### DATA UNDER STUDY

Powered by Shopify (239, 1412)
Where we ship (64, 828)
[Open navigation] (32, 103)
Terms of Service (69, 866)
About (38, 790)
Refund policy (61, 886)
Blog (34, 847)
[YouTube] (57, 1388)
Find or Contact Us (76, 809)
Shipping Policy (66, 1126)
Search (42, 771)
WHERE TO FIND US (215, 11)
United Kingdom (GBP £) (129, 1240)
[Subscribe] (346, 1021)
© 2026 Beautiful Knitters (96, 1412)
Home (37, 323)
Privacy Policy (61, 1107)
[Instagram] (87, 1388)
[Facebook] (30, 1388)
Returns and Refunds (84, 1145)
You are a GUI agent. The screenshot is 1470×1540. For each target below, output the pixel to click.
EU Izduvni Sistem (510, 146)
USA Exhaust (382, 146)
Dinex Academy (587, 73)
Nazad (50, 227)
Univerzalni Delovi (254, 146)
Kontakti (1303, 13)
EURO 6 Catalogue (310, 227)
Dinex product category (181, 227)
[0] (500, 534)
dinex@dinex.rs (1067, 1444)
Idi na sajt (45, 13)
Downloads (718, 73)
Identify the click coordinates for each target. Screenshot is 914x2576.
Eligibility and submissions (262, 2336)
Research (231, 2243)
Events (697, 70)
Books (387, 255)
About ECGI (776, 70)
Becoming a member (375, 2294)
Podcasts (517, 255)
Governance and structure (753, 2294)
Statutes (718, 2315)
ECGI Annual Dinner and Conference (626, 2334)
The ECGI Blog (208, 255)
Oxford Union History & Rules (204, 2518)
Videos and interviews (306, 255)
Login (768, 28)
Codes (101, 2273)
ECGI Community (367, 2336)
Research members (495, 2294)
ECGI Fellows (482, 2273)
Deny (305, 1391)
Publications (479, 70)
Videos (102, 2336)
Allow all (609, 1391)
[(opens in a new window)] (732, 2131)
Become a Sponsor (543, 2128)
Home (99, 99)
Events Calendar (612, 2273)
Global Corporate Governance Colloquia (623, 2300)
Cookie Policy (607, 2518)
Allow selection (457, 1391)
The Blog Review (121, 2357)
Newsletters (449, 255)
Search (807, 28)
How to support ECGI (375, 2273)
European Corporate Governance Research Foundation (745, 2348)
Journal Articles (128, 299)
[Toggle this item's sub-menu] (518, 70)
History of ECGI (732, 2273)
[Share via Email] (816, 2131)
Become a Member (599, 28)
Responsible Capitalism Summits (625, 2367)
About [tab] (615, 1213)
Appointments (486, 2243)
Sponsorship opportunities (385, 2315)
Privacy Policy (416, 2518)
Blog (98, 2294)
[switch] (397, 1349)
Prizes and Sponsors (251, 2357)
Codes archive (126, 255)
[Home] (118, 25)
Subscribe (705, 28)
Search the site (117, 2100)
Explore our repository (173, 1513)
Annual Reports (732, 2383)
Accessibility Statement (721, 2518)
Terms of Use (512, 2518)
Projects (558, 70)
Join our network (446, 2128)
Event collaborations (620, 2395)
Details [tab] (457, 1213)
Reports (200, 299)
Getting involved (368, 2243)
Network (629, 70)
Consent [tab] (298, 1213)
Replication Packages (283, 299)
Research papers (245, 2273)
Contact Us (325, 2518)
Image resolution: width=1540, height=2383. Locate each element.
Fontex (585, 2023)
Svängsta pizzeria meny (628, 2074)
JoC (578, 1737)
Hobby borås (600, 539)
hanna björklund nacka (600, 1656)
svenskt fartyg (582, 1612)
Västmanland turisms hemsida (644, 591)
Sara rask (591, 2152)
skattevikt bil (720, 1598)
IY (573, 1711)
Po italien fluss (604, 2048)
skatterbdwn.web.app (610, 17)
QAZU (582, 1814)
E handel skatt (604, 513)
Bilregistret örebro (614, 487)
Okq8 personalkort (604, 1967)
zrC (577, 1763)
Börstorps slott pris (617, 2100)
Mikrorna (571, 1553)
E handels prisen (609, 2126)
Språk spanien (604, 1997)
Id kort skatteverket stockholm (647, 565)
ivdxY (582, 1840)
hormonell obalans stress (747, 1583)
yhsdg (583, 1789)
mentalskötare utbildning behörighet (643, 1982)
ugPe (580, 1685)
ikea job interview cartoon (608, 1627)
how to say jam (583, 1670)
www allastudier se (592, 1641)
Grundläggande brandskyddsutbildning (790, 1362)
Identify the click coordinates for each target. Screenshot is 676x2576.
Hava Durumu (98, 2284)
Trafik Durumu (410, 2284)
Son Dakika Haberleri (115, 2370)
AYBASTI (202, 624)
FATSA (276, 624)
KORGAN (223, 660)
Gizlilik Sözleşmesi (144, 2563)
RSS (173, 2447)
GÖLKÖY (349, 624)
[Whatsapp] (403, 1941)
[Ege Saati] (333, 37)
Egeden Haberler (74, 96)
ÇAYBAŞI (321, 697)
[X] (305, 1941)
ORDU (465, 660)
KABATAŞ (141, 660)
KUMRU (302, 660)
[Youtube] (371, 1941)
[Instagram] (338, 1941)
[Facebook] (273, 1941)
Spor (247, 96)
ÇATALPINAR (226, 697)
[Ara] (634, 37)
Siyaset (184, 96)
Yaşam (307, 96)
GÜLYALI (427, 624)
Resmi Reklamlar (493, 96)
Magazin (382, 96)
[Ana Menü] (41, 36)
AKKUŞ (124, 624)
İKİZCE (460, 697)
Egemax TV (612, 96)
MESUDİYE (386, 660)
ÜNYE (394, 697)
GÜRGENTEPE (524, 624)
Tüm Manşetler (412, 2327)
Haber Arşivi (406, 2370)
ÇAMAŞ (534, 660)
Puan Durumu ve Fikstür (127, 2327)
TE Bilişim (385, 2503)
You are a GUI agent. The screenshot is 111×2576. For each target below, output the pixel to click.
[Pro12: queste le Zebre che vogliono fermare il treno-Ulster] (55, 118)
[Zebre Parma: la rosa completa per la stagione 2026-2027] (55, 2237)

### REQUIREMENT
Copy down every record, keeping each one exact.

### RESPONSE BELOW
Powered by Shopify (239, 1412)
Where we ship (64, 828)
[Open navigation] (32, 103)
Terms of Service (69, 866)
About (38, 790)
Refund policy (61, 886)
Blog (34, 847)
[YouTube] (57, 1388)
Find or Contact Us (76, 809)
Shipping Policy (66, 1126)
Search (42, 771)
WHERE TO FIND US (215, 11)
United Kingdom (GBP £) (129, 1240)
[Subscribe] (346, 1021)
© 2026 Beautiful Knitters (96, 1412)
Home (37, 323)
Privacy Policy (61, 1107)
[Instagram] (87, 1388)
[Facebook] (30, 1388)
Returns and Refunds (84, 1145)
You are a GUI agent. The screenshot is 1470×1540. For each target below, output the pixel to click.
EU Izduvni Sistem (510, 146)
USA Exhaust (382, 146)
Dinex Academy (587, 73)
Nazad (50, 227)
Univerzalni Delovi (254, 146)
Kontakti (1303, 13)
EURO 6 Catalogue (310, 227)
Dinex product category (181, 227)
[0] (500, 534)
dinex@dinex.rs (1067, 1444)
Idi na sajt (45, 13)
Downloads (718, 73)
Identify the click coordinates for each target. Screenshot is 914x2576.
Eligibility and submissions (262, 2336)
Research (231, 2243)
Events (697, 70)
Books (387, 255)
About ECGI (776, 70)
Becoming a member (375, 2294)
Podcasts (517, 255)
Governance and structure (753, 2294)
Statutes (718, 2315)
ECGI Annual Dinner and Conference (626, 2334)
The ECGI Blog (208, 255)
Oxford Union History & Rules (204, 2518)
Videos and interviews (306, 255)
Login (768, 28)
Codes (101, 2273)
ECGI Community (367, 2336)
Research members (495, 2294)
ECGI Fellows (482, 2273)
Deny (305, 1391)
Publications (479, 70)
Videos (102, 2336)
Allow all (609, 1391)
[(opens in a new window)] (732, 2131)
Become a Sponsor (543, 2128)
Home (99, 99)
Events Calendar (612, 2273)
Global Corporate Governance Colloquia (623, 2300)
Cookie Policy (607, 2518)
Allow selection (457, 1391)
The Blog Review (121, 2357)
Newsletters (449, 255)
Search (807, 28)
How to support ECGI (375, 2273)
European Corporate Governance Research Foundation (745, 2348)
Journal Articles (128, 299)
[Toggle this item's sub-menu] (518, 70)
History of ECGI (732, 2273)
[Share via Email] (816, 2131)
Become a Member (599, 28)
Responsible Capitalism Summits (625, 2367)
About [tab] (615, 1213)
Appointments (486, 2243)
Sponsorship opportunities (385, 2315)
Privacy Policy (416, 2518)
Blog (98, 2294)
[switch] (397, 1349)
Prizes and Sponsors (251, 2357)
Codes archive (126, 255)
[Home] (118, 25)
Subscribe (705, 28)
Search the site (117, 2100)
Explore our repository (173, 1513)
Annual Reports (732, 2383)
Accessibility Statement (721, 2518)
Terms of Use (512, 2518)
Projects (558, 70)
Join our network (446, 2128)
Event collaborations (620, 2395)
Details [tab] (457, 1213)
Reports (200, 299)
Getting involved (368, 2243)
Network (629, 70)
Consent [tab] (298, 1213)
Replication Packages (283, 299)
Research papers (245, 2273)
Contact Us (325, 2518)
Image resolution: width=1540, height=2383. Locate each element.
Fontex (585, 2023)
Svängsta pizzeria meny (628, 2074)
JoC (578, 1737)
Hobby borås (600, 539)
hanna björklund nacka (600, 1656)
svenskt fartyg (582, 1612)
Västmanland turisms hemsida (644, 591)
Sara rask (591, 2152)
skattevikt bil (720, 1598)
IY (573, 1711)
Po italien fluss (604, 2048)
skatterbdwn.web.app (610, 17)
QAZU (582, 1814)
E handel skatt (604, 513)
Bilregistret örebro (614, 487)
Okq8 personalkort (604, 1967)
zrC (577, 1763)
Börstorps slott pris (617, 2100)
Mikrorna (571, 1553)
E handels prisen (609, 2126)
Språk spanien (604, 1997)
Id kort skatteverket stockholm (647, 565)
ivdxY (582, 1840)
hormonell obalans stress (747, 1583)
yhsdg (583, 1789)
mentalskötare utbildning behörighet (643, 1982)
ugPe (580, 1685)
ikea job interview cartoon (608, 1627)
how to say jam (583, 1670)
www allastudier se (592, 1641)
Grundläggande brandskyddsutbildning (790, 1362)
Identify the click coordinates for each target. Screenshot is 676x2576.
Hava Durumu (98, 2284)
Trafik Durumu (410, 2284)
Son Dakika Haberleri (115, 2370)
AYBASTI (202, 624)
FATSA (276, 624)
KORGAN (223, 660)
Gizlilik Sözleşmesi (144, 2563)
RSS (173, 2447)
GÖLKÖY (349, 624)
[Whatsapp] (403, 1941)
[Ege Saati] (333, 37)
Egeden Haberler (74, 96)
ÇAYBAŞI (321, 697)
[X] (305, 1941)
ORDU (465, 660)
KABATAŞ (141, 660)
KUMRU (302, 660)
[Youtube] (371, 1941)
[Instagram] (338, 1941)
[Facebook] (273, 1941)
Spor (247, 96)
ÇATALPINAR (226, 697)
[Ara] (634, 37)
Siyaset (184, 96)
Yaşam (307, 96)
GÜLYALI (427, 624)
Resmi Reklamlar (493, 96)
Magazin (382, 96)
[Ana Menü] (41, 36)
AKKUŞ (124, 624)
İKİZCE (460, 697)
Egemax TV (612, 96)
MESUDİYE (386, 660)
ÜNYE (394, 697)
GÜRGENTEPE (524, 624)
Tüm Manşetler (412, 2327)
Haber Arşivi (406, 2370)
ÇAMAŞ (534, 660)
Puan Durumu ve Fikstür (127, 2327)
TE Bilişim (385, 2503)
You are a GUI agent. The screenshot is 111×2576. For each target below, output the pixel to click.
[Pro12: queste le Zebre che vogliono fermare il treno-Ulster] (55, 118)
[Zebre Parma: la rosa completa per la stagione 2026-2027] (55, 2237)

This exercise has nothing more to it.